EXTRACT PROVIDED »
::::

Carrie kindly shared with me these wonderful photographs as well as some heartwarming stories about her family. They start with her great-great-grandmother, Kiele (Caroline) Stern Loewenthal, the daughter of Sarah Goldschmidt and Salomon Stern, wife of Abraham Loewenthal. I wrote about Kiele here and here.
Here is a lovely photograph of Kiele and Abraham Loewenthal’s daughter, Selma, as a young woman; I see a strong resemblance to her mother.
Selma married Nathan Schwabacher:
And they had three children. Their daughter Alice was the oldest:
Alice was followed by Julius Alfred Schwabacher:
Gerhard Schwabacher, Carrie’s grandfather, was Selma and Nathan’s youngest child:
The two sons look remarkably similar to each other and to their father Nathan.
Alice Schwabacher married David Weinstein (later Wenten) and had one child, Wolfgang, depicted here as a young boy with his dog:
Julius Schwabacher married Margaret Wuertenberg and had one child, Eva Lore, the adorable little girl shown here:
This photograph of Selma Loewenthal Schwabacher and her brother Julius Loewenthal is undated, but must have been taken before 1936 when Julius left for the United States. Selma died in 1937 in Berlin.
Here is a closer one of Selma, probably taken around the same time:
The remaining photographs that Carrie shared with me appear to have been taken after the family immigrated to the United States. Their full story has been told here, so I won’t tell it again, but will share these photographs of the Schwabacher family in their new country and some of Carrie’s memories of her extended family.

::::

PROMPT 1 »
Reproduce the stretch of the Schwabacher family post from "Carrie kindly shared" through "here and here.".
PROMPT 2 »
According to the Schwabacher family post, in what year and city did Selma Loewenthal Schwabacher die?
PROMPT 3 »
Continue the post about the Schwabacher family photographs from the point where it stops.
The lines that come after this text are separate material with no connection to it.

::::

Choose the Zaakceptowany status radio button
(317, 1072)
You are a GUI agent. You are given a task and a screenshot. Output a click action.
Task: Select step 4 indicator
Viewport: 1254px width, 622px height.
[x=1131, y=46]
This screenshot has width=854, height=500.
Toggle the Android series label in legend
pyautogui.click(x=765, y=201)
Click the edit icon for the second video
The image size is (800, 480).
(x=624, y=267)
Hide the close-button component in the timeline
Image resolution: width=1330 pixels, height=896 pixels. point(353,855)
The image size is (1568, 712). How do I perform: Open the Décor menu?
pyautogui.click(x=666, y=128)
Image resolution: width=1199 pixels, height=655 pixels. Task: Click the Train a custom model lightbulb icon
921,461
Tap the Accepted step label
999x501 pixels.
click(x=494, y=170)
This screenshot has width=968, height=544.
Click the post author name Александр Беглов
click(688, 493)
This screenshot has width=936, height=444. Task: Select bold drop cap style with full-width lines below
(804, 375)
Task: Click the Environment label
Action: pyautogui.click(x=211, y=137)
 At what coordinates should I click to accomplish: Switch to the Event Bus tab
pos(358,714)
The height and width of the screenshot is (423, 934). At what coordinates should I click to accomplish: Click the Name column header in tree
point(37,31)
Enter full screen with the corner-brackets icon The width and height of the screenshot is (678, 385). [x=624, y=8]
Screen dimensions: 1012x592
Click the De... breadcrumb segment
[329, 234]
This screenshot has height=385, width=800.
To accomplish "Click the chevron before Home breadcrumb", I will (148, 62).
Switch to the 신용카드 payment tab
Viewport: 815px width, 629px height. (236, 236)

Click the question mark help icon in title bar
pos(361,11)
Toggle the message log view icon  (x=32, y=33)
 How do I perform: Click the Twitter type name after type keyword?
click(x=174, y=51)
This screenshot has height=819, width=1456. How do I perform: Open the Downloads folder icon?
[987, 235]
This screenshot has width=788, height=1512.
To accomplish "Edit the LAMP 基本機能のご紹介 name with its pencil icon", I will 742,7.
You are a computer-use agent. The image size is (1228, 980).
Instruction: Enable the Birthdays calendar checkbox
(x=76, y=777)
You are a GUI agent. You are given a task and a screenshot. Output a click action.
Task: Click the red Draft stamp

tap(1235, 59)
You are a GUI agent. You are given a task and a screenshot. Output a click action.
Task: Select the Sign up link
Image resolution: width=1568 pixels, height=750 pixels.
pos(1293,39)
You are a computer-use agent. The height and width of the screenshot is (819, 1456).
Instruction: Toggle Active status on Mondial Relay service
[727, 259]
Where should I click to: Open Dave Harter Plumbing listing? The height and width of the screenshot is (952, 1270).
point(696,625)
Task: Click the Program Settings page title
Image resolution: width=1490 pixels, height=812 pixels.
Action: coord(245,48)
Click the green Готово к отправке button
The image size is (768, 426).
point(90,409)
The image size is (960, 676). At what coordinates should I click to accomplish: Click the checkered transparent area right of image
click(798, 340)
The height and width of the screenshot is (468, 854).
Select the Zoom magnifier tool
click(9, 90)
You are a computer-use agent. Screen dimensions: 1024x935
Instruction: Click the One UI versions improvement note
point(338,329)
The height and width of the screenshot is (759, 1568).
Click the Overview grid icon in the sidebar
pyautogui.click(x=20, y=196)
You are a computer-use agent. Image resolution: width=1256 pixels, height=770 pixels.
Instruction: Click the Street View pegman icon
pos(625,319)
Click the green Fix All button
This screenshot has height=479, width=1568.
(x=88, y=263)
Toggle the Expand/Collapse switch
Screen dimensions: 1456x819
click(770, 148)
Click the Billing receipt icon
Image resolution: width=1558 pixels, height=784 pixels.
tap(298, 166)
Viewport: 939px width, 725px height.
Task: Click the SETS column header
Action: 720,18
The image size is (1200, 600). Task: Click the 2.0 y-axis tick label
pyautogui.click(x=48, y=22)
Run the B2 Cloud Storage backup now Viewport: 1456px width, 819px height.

::::

EXERCISE RESPONSE 1 »
Carrie kindly shared with me these wonderful photographs as well as some heartwarming stories about her family. They start with her great-great-grandmother, Kiele (Caroline) Stern Loewenthal, the daughter of Sarah Goldschmidt and Salomon Stern, wife of Abraham Loewenthal. I wrote about Kiele here and here.

EXERCISE RESPONSE 2 »
She died in 1937 in Berlin.

EXERCISE RESPONSE 3 »
She has wonderful memories of her grandparents, as she shared with me: “I have such great memories of my grand parents even though they died when I was 7. Christmas was a very special time – like a scene from the Nutcracker. As children, we celebrated Hanukkah, Christmas and Epiphany ( my mom’s side of the family is Russian Orthodox). We got presents for months, or it seemed like it.” She also wrote that her Opa, Gerhard Schwabacher, always gave each of his grandchildren a quarter every time he saw them.
Other holidays were spent with her great-uncle Julius Schwabacher, who became Fred Wenten in the US, and his wife Else in Proctor, Vermont: Fred and Elsa owned an Inn in Proctor Vt. The entire family spent a few holidays there as well. The toasts would go on for so long that someone would finally say “let the children eat their fruit cocktails before they fall asleep”. And then, dinner would start.”
Here’s a photograph of Fred Wenten in the US:
Fred’s daughter Eva Lore was also a favorite of Carrie. Eva Lore married Henry Corton in 1951. Carrie wrote this about them:
“Henry was a fabulous dancer and would sometimes break into buck and wing ( tap dancing) in the kitchen even when he was old. We visited then often when they lived in Jamaica, Queens. We always went out for walks. We met Bella Abzug at the Cloisters in NY. He was very fond of Pavorotti and considered him a “distant cousin“. It got him back stage at the Met many times. Eva and Henri took us to Ringling Bro’s. And Barnum & Bailey Circus and the Ice Capades when we were little. We visited Eva Lore in LaGuna Hills, helped her pack and move to Baltimore, and took her to her first McDonalds meal. The “Apple Strudel “ was her favorite. Apple Pie. Even at 79, she was booking her own travel on her computer. They never had children, but spoiled us.”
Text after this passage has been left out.